• [TRY IT]:
Read each of the lines below and tally those with "computer"; the tally is the whole answer.

━━━ TASK INPUT ━━━

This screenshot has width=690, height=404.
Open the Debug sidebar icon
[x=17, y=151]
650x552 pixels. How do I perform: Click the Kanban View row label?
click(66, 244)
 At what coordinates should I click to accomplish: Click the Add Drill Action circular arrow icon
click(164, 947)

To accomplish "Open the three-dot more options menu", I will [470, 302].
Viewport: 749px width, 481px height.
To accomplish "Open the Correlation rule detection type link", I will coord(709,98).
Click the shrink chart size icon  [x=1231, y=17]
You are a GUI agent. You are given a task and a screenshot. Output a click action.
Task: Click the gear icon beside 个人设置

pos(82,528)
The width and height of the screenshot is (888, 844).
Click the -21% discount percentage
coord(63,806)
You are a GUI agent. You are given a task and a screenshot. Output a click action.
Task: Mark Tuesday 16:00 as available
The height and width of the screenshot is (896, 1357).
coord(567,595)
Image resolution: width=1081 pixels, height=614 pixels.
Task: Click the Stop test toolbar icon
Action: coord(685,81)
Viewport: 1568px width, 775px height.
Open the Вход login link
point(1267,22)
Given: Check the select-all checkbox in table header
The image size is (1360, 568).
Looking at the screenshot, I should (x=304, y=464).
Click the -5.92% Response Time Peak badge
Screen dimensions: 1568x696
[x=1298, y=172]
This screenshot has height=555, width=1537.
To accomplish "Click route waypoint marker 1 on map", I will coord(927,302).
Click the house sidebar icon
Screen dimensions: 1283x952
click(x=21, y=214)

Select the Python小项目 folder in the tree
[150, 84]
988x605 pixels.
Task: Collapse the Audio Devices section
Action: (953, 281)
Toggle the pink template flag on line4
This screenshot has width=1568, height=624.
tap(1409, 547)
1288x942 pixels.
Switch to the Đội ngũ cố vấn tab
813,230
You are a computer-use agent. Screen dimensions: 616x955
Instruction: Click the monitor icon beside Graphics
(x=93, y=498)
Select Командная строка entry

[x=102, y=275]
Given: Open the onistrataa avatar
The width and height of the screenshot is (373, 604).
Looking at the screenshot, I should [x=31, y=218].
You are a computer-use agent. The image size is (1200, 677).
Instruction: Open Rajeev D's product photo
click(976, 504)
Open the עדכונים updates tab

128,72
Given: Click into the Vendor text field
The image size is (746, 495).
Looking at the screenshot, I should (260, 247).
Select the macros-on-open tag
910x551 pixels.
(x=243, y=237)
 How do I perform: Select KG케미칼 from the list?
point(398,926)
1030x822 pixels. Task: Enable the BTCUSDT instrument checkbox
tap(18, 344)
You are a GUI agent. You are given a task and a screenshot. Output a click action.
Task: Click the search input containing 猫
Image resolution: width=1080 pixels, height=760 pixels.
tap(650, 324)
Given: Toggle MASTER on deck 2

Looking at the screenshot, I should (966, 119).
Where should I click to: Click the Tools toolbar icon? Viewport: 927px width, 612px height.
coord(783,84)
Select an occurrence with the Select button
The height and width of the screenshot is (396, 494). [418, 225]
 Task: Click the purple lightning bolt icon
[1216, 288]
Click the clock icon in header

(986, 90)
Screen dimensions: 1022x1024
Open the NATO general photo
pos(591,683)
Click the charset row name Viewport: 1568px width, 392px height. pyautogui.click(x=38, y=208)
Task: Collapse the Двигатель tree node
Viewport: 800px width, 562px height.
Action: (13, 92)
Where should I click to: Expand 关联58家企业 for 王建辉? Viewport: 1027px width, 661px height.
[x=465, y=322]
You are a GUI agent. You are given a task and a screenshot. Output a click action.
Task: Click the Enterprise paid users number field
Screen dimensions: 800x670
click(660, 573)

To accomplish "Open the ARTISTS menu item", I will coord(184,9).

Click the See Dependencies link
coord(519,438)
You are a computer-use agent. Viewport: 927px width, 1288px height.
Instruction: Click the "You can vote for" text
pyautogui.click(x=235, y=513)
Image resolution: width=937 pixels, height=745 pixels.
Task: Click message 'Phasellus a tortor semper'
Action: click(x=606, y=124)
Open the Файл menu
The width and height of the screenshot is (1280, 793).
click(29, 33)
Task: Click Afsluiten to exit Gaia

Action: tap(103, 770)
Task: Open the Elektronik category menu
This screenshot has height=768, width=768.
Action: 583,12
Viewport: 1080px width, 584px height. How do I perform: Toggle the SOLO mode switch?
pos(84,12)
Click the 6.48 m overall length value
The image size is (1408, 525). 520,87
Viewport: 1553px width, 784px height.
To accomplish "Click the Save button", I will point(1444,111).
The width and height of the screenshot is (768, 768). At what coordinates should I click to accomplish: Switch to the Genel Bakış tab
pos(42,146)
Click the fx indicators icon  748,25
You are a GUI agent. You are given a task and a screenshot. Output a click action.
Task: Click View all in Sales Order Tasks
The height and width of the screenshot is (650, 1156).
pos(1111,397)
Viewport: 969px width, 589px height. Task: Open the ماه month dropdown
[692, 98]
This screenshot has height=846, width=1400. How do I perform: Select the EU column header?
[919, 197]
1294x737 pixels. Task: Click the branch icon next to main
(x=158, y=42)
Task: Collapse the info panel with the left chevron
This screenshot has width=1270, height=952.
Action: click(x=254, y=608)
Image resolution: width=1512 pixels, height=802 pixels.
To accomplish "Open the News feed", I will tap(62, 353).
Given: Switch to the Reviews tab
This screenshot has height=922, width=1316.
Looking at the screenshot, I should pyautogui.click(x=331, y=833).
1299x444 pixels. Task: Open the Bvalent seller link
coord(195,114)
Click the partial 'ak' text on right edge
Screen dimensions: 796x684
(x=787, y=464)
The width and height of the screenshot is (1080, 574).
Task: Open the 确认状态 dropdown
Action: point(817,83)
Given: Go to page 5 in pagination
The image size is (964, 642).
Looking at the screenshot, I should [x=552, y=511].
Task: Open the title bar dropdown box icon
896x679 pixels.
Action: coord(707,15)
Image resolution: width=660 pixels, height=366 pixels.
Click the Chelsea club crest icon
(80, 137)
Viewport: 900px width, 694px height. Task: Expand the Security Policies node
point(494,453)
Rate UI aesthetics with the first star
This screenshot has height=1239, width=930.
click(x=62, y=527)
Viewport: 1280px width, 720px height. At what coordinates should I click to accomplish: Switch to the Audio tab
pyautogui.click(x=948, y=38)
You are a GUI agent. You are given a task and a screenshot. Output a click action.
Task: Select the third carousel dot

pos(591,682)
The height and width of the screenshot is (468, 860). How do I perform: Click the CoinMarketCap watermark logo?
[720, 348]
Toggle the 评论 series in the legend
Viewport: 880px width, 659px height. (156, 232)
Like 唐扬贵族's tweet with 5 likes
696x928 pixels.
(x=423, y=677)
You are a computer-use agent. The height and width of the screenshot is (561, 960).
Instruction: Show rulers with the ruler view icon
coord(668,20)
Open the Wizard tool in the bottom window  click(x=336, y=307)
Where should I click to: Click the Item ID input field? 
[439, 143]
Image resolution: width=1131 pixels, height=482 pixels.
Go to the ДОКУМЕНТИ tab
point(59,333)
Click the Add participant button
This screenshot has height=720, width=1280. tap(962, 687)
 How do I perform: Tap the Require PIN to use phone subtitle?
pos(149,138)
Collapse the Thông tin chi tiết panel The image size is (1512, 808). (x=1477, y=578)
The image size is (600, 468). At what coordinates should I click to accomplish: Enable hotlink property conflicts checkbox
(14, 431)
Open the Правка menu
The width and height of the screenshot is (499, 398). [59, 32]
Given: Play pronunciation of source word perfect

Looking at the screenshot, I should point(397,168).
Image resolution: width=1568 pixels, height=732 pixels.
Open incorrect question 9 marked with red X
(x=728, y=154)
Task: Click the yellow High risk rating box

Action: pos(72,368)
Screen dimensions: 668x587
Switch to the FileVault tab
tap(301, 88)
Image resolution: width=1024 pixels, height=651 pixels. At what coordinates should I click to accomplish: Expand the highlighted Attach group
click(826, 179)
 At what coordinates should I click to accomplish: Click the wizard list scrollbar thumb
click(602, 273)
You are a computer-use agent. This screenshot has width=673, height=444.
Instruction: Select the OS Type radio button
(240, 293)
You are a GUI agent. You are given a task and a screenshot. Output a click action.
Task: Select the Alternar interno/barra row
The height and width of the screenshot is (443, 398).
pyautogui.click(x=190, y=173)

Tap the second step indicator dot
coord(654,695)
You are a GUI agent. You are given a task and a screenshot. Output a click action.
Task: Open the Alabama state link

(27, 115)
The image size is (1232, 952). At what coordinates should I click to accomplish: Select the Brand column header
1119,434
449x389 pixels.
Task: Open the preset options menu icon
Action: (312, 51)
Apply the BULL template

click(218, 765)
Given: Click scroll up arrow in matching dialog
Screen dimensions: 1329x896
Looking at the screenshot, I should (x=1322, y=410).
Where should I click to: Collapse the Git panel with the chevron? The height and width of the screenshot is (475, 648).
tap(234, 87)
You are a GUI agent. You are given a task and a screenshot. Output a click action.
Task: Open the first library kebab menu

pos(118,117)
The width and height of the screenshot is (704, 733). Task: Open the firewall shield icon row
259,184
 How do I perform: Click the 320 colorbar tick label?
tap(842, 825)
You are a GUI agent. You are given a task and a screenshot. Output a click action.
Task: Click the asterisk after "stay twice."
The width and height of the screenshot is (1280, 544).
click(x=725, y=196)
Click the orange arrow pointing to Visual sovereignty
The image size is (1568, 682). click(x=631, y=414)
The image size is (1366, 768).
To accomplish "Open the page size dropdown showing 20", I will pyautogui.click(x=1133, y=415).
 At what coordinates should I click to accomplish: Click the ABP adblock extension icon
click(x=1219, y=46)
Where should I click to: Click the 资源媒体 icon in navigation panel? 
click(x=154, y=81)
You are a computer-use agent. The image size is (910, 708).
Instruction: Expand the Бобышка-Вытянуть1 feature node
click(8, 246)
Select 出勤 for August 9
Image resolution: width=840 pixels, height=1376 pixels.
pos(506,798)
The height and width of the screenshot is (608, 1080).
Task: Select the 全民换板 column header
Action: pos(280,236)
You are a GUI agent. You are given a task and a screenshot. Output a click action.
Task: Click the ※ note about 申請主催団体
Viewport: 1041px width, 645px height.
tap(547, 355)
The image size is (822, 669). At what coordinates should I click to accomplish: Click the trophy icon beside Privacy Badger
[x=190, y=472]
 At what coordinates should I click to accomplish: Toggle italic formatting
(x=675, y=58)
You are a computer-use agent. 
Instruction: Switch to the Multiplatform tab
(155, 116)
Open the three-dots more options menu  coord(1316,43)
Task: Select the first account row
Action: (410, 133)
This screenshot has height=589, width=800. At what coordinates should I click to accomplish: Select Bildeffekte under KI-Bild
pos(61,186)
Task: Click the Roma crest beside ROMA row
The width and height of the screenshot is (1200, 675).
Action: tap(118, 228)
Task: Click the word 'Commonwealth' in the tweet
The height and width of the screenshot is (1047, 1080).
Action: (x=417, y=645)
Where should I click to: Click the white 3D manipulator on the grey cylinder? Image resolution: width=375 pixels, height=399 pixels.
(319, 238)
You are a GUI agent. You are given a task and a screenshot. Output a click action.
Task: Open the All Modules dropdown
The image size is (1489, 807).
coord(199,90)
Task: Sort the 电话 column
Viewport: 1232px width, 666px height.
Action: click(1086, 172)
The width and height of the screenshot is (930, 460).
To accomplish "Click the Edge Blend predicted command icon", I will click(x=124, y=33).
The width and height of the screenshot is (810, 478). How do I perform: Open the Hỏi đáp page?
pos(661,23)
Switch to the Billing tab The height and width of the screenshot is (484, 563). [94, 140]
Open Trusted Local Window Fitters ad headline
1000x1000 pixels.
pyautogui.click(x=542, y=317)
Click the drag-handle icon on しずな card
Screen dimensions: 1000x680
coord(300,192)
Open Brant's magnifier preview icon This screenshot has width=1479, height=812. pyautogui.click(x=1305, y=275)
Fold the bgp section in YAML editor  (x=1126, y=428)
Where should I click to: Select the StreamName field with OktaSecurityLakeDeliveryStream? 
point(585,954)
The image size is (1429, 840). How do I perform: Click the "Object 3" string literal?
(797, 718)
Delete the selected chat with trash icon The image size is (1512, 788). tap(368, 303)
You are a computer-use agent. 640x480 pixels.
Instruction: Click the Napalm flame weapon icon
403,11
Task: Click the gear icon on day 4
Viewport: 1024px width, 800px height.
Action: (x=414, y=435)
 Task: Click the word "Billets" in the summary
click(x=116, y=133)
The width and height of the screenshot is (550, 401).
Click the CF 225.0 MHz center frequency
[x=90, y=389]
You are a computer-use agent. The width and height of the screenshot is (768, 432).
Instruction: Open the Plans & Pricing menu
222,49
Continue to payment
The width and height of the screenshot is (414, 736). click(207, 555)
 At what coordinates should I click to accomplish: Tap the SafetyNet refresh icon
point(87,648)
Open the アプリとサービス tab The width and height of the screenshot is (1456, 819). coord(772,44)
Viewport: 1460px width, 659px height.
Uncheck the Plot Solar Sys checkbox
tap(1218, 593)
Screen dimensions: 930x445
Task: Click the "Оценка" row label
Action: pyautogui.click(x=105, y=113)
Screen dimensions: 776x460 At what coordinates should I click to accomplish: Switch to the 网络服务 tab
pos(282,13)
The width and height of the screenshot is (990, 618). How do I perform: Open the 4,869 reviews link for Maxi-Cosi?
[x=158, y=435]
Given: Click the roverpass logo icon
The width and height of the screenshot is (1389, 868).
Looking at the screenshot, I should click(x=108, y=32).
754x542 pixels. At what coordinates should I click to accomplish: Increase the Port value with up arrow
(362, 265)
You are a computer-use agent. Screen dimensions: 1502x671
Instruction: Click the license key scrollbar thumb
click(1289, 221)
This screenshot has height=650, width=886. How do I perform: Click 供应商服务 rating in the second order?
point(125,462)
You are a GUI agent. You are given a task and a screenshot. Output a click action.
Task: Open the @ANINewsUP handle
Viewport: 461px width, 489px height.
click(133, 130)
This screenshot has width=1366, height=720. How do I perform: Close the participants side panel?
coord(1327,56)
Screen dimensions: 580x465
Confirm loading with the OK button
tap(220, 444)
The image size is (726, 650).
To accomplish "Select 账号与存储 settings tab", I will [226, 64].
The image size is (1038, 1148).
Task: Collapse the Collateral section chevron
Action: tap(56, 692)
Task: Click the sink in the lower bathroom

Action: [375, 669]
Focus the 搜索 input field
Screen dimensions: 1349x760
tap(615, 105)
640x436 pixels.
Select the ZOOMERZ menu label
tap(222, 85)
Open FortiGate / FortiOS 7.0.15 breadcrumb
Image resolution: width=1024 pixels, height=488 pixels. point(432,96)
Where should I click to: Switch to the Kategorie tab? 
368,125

━━━

• [EXERCISE OUTPUT]:
10